Jack extended his hand. “Please forgive the unsolicited call, but we were hoping to have a word with Lord Gower.” She offered her hand and he bowed over it.

“He isn’t home at present, but perhaps I can help you. I am Lady Gower.”

Jack flashed me a look of uncertainty. Dared we risk revealing what her husband may have kept from her?

She broke through his hesitation. “Come, let us take tea onthe veranda. You’ve had quite a journey, I’m sure. There isn’t much within a comfortable distance of Balthorp House.”

We followed her to the well-appointed side veranda laid out with white metal benches and tables and took our seats as Lady Gower rang for refreshments. I stared out at the fountain to our right with water cascading down two levels. What would it have been like to grow up here? To have these gardens as my escape every day, this house protecting me every night? Perhaps it had once been the intention.

In the shade of the veranda, I looked at Lady Gower up close, peering under the brim of her straw hat, and she was quite lovely. Pure of skin and self-possessed, the way a lady of the house ought to be. And she did look like Mama. Startlingly so. Blonde hair waved back from a heart-shaped face and wide smile. There was no comparison to Mama’s homespun sweetness in her, but the woman’s poise spoke of good breeding and the serenity of one who did not worry about money, or much of anything at all. Perhaps she truly didn’t know. “Now, how may I help you?”

“We’re here from London tracking down some information.” Jack dove right in. “We’re wondering what you could tell us about Delphine Bessette.”

She blinked with a tiny frown. “Why would my husband be concerned with a dancer?” She looked at us both, then stared at me, her gaze lingering upon my face.

“We heard that he may have been acquainted with her.” Jack, always the diplomat.

“I see.” She looked back and forth between us, as if assessing how much to tell us.

“It has even been said that she was once ... romantically involved with him.”

Her eyebrows rose, and she looked a mite offended. Somehow we had to urge her past the strict social code that told her one never spoke of such things, even if she knew of them. Her silence was all the answer she afforded this question.

Jack rushed on, unplagued by social rules. “We were wondering if, perhaps, your husband has mentioned anything about her.
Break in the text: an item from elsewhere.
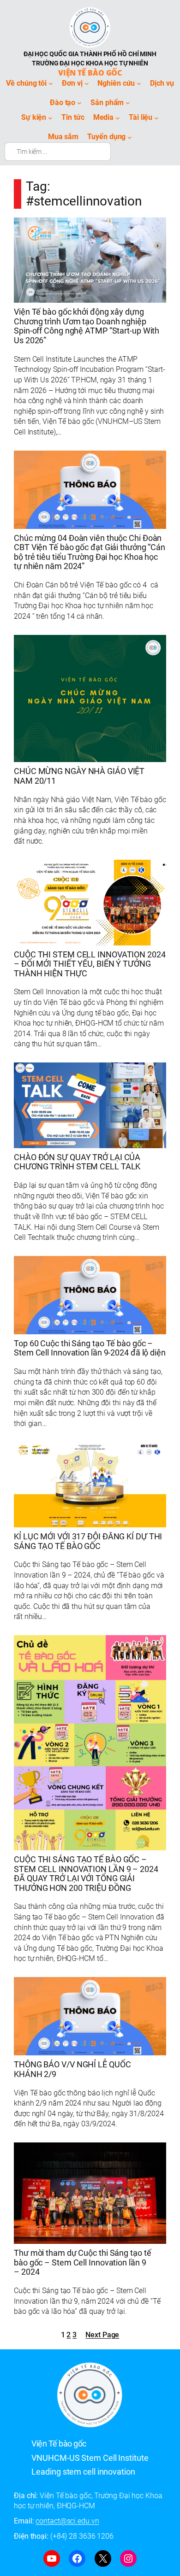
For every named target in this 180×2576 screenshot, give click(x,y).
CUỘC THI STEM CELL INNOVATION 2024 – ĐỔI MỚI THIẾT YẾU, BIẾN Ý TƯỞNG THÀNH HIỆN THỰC (90, 964)
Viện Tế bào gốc (90, 73)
Anything of her nature, or her friends. Something to give us a small picture of what she was like.”

“What interest have you in the personal affairs of a theater woman?” She seemed to be deciding still if she approved of us, with our involvement in something she was meant to find distasteful.

“We’re working on a ballet about her life. She’s become something of a sensation in London, the ghost of Craven, yet no one truly knew anything about her as a dancer. A woman.”

She fingered the design on the table. A tea cart rattled out then, with two maids coming to set up the service. Lady Gower paused to make an elegant show of pouring tea for us. “Thank you, Glenna. You may go.” After she’d poured three cups and taken a leisurely sip from her gold-rimmed one, she looked at us. “I’m afraid I cannot be of much help to you. I knew the name of course, but...” She waved away the rest of that sentence.